* Exercise brief *
Start at the line with "Mi Marca Corona (39, 2361)" in the records below, stop at the line with "8 [tab] (210, 801)", and return every line in that span exactly, the two end lines included.

* Supplied information *
--------

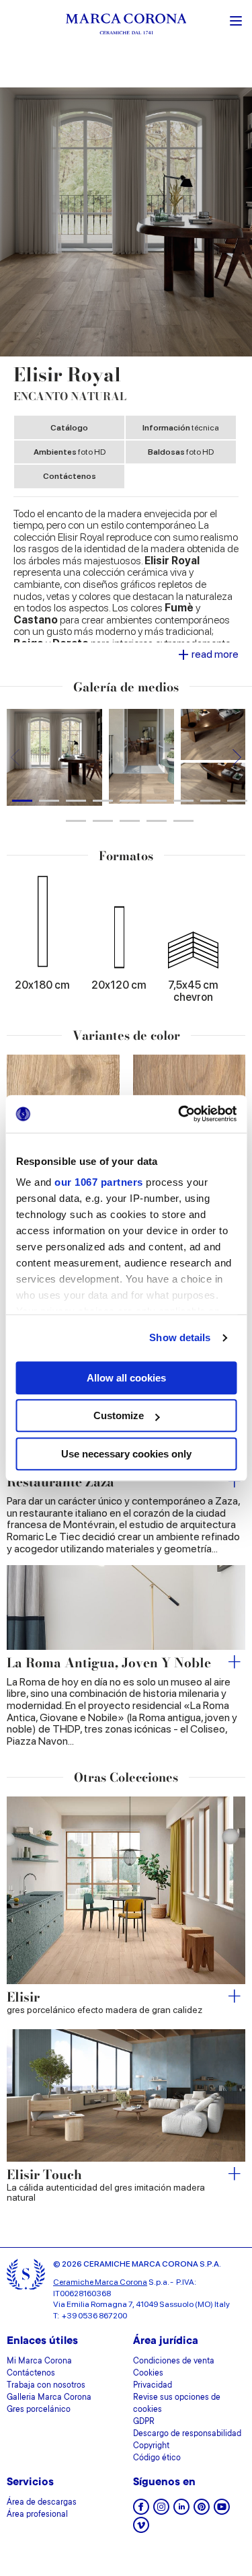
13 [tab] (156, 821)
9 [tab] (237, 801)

--------

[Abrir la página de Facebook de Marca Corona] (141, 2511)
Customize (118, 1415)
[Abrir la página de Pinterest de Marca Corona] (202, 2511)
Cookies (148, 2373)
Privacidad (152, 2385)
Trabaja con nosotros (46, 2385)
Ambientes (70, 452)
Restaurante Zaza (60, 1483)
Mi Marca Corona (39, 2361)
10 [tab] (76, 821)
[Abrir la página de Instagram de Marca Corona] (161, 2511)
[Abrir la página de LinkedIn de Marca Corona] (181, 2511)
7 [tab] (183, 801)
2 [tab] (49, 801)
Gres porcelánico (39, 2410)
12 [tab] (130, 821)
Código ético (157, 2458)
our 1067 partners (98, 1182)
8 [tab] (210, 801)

--------

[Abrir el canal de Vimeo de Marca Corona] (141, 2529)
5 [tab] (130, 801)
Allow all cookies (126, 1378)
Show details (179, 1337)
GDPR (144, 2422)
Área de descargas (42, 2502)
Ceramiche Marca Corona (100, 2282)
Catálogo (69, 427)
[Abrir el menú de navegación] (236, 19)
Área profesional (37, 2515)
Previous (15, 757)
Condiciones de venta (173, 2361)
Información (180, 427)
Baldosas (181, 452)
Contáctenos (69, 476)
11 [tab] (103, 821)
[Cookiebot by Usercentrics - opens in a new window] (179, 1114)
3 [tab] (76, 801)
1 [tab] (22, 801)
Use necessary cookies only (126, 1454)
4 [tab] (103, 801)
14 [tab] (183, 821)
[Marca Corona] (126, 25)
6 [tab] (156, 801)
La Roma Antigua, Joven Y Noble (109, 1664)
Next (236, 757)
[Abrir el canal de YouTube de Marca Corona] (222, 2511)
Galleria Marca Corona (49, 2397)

--------

* Output of the task *
Mi Marca Corona (39, 2361)
10 [tab] (76, 821)
[Abrir la página de Instagram de Marca Corona] (161, 2511)
[Abrir la página de LinkedIn de Marca Corona] (181, 2511)
7 [tab] (183, 801)
2 [tab] (49, 801)
Gres porcelánico (39, 2410)
12 [tab] (130, 821)
Código ético (157, 2458)
our 1067 partners (98, 1182)
8 [tab] (210, 801)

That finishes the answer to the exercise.